Görür, Kuzey Anadolu Fayı’nın (KAF) dünyanın en aktif fay hatlarından biri olduğunu vurgulayarak, 1999’da Kocaeli’nde kırılan fayın batısında İstanbul’un bulunduğunu ve bölgede en az 7,2 büyüklüğünde deprem olasılığının çok yüksek olduğunu belirtti. 1766’da gerçekleşen son büyük depremin üzerinden 250 yıl geçtiğini hatırlatan Görür, “Marmara’nın deprem üretme zamanı doldu. Dua ederek bu mekanizmayı durduramazsınız” dedi.
Avrupa yakası daha riskli
Olası depremde yıkımın en yoğun şekilde Avrupa yakasında görüleceğini dile getiren Görür, bazı bölgelerde şiddetin 8-9 seviyesine ulaşabileceğini, bu düzeyde en sağlam binaların bile hasar görebileceğini ifade etti.
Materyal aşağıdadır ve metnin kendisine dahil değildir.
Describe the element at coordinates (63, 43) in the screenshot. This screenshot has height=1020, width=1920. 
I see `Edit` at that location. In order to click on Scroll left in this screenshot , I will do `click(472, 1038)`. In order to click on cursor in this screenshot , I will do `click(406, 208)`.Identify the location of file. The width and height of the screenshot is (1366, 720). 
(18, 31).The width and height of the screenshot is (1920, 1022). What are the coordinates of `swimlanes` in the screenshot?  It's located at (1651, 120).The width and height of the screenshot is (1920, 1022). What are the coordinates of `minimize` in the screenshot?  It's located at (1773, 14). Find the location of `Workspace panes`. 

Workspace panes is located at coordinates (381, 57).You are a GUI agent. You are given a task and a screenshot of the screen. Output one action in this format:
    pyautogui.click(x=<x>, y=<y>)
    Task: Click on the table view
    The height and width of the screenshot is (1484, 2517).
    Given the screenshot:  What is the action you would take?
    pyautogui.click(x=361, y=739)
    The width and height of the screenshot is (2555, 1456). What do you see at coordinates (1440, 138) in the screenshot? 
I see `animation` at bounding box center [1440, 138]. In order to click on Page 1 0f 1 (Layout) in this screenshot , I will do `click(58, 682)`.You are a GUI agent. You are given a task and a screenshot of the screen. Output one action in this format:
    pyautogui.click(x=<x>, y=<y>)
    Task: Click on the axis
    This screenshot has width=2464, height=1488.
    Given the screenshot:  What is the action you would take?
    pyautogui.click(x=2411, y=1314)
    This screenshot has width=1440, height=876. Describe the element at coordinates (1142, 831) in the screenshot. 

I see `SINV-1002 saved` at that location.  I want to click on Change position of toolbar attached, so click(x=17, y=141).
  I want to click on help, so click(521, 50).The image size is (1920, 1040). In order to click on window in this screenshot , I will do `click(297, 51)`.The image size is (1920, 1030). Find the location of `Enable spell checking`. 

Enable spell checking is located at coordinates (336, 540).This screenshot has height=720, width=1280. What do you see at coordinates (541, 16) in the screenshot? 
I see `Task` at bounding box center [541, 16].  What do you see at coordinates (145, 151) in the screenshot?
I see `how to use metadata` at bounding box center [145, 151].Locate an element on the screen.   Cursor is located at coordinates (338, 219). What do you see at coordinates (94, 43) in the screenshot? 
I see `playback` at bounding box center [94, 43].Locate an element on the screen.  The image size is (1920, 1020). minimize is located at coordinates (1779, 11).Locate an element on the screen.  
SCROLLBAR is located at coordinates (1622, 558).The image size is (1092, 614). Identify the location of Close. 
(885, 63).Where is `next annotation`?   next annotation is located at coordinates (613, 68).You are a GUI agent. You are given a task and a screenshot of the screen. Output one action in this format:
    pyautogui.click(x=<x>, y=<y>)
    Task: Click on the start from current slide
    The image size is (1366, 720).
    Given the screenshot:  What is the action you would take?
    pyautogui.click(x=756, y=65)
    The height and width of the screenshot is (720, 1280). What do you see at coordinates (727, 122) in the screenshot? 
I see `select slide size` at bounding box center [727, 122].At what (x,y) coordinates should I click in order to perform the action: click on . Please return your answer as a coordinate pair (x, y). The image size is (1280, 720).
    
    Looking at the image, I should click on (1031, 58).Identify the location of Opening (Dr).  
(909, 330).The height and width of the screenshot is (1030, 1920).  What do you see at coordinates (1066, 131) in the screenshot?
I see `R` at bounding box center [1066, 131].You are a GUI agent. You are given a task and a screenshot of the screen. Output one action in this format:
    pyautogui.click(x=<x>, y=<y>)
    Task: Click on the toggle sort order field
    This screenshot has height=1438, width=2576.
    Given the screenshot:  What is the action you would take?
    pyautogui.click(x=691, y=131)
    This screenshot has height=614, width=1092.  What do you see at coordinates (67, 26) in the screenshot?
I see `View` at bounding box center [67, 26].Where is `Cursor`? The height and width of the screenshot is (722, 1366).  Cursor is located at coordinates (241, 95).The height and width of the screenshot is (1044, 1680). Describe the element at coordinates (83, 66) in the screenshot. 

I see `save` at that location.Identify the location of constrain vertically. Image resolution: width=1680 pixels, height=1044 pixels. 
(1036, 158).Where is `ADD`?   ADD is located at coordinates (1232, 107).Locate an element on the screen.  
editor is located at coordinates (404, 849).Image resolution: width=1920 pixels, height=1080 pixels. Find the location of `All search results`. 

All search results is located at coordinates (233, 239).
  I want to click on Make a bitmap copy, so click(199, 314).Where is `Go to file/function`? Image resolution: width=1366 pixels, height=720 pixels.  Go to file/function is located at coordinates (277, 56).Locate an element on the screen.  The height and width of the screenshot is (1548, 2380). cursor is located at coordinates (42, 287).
Özellikle deniz kenarında oturanların, deprem sırasında ivme ve yıkım riskinin daha yüksek olduğuna dikkat çekti.
Dünyadan örnekler: “Bu kader değil, zafiyet”
Kamçatka, Japonya, California ve Tayvan gibi bölgelerde büyük depremlerde can kaybı yaşanmadığını hatırlatan Görür, bunun halkın sorumluluğu ve yöneticilerin bilime dayalı çalışmaları sayesinde mümkün olduğunu söyledi. “Bizde ise binlerce insan diri diri toprağa gömülüyor. Bu kader değil, yönetim zafiyetidir” dedi.
Siyasetçilere çağrı
Deprem dirençli şehir sözü vermeyen siyasetçilere oy verilmemesi gerektiğini belirten Görür, “Biz talep etmezsek hiçbir şey değişmez” diyerek toplumsal baskının önemine vurgu yaptı.
“Bilinç ya da bedel” uyarısı
Masa altı, hayat üçgeni gibi bireysel önlemlerin önemli olduğunu ancak asıl çözümün bilim temelli, uzun vadeli kentsel dönüşüm olduğunu söyleyen Görür, “Deprem hayatın bir gerçeği, onu durduramazsınız. Ama bilimin ışığında can kayıpsız atlatabilirsiniz. Ya bu bilinçle hareket edeceğiz ya da felaketin bedelini ödeyeceğiz” sözleriyle uyarısını yineledi.